Stefano Valtulini ha chiuso con il trentesimo tempo in 1’38″075. Il pilota bergamasco è riuscito a migliorare progressivamente i propri riferimenti nel corso del weekend, limando il distacco dalla vetta a circa 1,8 secondi. Nonostante il passo incoraggiante, la decima fila complica le ambizioni di risultato e costringerà Valtulini a una partenza aggressiva per agganciare il gruppo centrale.
Ancora più difficile la situazione di Lorenzo Petrarca, che scatterà dalla trentacinquesima casella con il crono di 1’39″331. Dopo sensazioni positive nelle libere del mattino, nel pomeriggio il pilota abruzzese non ha ritrovato lo stesso feeling con la Mahindra MGP3O, faticando a esprimere il proprio potenziale nel momento decisivo.

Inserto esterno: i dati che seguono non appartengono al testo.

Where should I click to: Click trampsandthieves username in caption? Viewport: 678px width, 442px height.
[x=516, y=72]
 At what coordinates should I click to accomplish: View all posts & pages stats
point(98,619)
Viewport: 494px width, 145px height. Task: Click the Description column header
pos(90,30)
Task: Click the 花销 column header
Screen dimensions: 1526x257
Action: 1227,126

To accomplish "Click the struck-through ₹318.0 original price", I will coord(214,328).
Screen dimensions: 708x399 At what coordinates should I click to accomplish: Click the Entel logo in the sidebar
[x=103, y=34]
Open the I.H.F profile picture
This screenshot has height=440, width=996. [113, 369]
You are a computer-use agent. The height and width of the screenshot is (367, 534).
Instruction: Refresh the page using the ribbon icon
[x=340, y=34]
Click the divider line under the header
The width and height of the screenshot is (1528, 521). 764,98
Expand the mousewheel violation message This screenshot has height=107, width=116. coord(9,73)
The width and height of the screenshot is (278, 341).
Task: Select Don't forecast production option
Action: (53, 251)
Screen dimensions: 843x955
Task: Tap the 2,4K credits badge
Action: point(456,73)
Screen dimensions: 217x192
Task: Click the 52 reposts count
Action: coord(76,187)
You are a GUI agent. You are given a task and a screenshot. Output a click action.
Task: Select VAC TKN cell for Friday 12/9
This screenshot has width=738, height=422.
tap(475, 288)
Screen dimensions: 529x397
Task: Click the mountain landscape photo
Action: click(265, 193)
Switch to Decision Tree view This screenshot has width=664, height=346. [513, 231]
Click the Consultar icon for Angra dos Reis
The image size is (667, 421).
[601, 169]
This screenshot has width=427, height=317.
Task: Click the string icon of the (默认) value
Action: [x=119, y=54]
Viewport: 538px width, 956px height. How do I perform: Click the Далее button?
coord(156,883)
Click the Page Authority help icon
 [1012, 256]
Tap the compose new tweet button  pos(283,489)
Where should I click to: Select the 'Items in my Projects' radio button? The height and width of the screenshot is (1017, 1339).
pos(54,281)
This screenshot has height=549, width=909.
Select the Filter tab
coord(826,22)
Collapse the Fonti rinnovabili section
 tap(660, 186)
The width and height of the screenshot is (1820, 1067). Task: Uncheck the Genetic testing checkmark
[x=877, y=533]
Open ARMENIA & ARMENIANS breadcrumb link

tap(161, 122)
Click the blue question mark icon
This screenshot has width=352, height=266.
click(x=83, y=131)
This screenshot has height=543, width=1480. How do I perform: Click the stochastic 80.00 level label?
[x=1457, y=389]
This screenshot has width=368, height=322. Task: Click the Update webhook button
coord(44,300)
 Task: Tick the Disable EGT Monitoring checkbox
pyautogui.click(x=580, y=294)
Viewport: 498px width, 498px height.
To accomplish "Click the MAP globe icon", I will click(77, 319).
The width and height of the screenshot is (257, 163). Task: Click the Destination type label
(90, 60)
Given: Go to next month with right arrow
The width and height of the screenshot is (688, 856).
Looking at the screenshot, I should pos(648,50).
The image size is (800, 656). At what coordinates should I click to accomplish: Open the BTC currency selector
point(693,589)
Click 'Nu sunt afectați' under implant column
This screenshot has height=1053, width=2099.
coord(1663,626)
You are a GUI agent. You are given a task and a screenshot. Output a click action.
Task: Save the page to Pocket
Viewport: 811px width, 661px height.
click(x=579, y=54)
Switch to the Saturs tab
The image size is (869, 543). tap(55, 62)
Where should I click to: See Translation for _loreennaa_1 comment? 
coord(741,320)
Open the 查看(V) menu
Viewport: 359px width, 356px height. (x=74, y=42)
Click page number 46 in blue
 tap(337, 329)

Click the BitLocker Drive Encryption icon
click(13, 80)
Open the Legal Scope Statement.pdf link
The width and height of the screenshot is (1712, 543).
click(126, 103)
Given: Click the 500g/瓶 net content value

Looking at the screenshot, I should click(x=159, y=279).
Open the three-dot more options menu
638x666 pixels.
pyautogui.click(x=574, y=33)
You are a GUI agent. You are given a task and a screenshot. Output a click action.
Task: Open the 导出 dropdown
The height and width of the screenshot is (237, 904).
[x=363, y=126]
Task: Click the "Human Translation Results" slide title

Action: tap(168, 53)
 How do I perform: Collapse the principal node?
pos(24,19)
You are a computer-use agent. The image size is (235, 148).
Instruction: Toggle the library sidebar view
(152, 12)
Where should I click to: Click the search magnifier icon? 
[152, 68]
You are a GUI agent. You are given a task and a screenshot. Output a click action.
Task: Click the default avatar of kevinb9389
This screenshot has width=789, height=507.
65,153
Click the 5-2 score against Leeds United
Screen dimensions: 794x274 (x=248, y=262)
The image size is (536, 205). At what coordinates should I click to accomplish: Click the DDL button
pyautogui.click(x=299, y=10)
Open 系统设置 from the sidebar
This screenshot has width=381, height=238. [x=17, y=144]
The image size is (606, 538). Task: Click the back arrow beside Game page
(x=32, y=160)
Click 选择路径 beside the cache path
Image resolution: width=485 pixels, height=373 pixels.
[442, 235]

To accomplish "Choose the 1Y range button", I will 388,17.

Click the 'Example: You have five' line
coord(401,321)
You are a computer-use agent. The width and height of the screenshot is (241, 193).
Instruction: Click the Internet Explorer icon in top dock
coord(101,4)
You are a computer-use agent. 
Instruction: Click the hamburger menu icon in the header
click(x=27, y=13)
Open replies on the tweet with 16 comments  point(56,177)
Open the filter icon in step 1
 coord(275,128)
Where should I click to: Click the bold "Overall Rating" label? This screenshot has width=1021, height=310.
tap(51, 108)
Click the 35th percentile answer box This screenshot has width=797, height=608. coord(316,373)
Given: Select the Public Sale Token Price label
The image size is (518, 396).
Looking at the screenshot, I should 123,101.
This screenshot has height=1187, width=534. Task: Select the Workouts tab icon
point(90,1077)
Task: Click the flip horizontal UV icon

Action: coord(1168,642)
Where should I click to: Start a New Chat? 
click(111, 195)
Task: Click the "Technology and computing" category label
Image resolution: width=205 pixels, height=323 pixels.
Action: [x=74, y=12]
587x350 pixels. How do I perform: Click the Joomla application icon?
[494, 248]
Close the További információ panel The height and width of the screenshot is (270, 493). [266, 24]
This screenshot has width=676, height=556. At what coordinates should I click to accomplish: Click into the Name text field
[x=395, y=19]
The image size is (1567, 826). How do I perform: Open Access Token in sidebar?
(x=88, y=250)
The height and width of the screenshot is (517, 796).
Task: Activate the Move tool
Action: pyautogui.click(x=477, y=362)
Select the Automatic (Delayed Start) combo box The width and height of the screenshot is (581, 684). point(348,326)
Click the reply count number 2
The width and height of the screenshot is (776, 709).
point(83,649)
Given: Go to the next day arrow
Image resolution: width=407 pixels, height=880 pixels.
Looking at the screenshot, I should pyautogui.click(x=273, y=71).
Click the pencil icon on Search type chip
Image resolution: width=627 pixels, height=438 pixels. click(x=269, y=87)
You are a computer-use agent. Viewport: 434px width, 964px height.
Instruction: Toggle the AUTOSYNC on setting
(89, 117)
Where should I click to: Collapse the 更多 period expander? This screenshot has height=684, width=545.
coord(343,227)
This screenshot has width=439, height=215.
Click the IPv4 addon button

Analisi del team: margini di crescita e fiducia per la gara
Nonostante la posizione di classifica, all’interno del box non manca un certo ottimismo. Valtulini sottolinea come il lavoro svolto con la squadra abbia permesso di ridurre sensibilmente il divario dai primi, lasciando intravedere un ulteriore margine di crescita sul passo gara. La priorità sarà sfruttare al meglio il patrimonio di dati raccolti tra libere e qualifiche per trovare quello step in più necessario a inserirsi nei gruppi più competitivi.
Petrarca, dal canto suo, punta a ritrovare fiducia in sella con alcune modifiche mirate al set-up. L’obiettivo dichiarato è riscattare una qualifica deludente con una prestazione solida sulla distanza, provando a recuperare posizioni già nelle prime fasi di gara. Su un tracciato come il Red Bull Ring, caratterizzato da forti accelerazioni e staccate violente, la capacità di restare agganciati alle scie sarà cruciale per evitare che il gruppo si spezzi subito.
Il team manager Emanuele Ventura parla complessivamente di qualifiche interlocutorie: Valtulini ha mostrato segnali di crescita, mentre Petrarca ha incontrato più difficoltà del previsto. L’indicazione che arriva dal box è chiara: nonostante una giornata al di sotto delle aspettative, la squadra resta concentrata sull’obiettivo di chiudere il fine settimana austriaco con un risultato dignitoso, facendo leva sulla costanza sul passo più che sul giro secco.
Red Bull Ring, un rientro impegnativo nel calendario Moto3
Il ritorno del tracciato di Spielberg nel calendario iridato ha imposto a team e piloti un lavoro extra di adattamento. I riferimenti sono ancora relativamente pochi e la messa a punto delle Moto3 richiede un compromesso delicato tra velocità di punta sui lunghi rettilinei e stabilità nelle frenate più impegnative.
In questo scenario, partire lontani dalla zona punti complica la strategia, ma non la rende impossibile. La gara di domenica, con partenza alle 11.00, offrirà a Valtulini e Petrarca l’occasione per trasformare un sabato complicato in un test importante in vista della seconda parte di stagione, lavorando sulla gestione del traffico, sulle scie e sulla capacità di mantenere un ritmo costante dal primo all’ultimo giro.
Per il 3570 Team Italia il Gran Premio d’Austria si annuncia quindi come una sfida soprattutto mentale: dimenticare in fretta le qualifiche, capitalizzare quanto imparato finora e puntare a una rimonta che possa dare continuità al percorso di crescita del progetto tricolore in Moto3.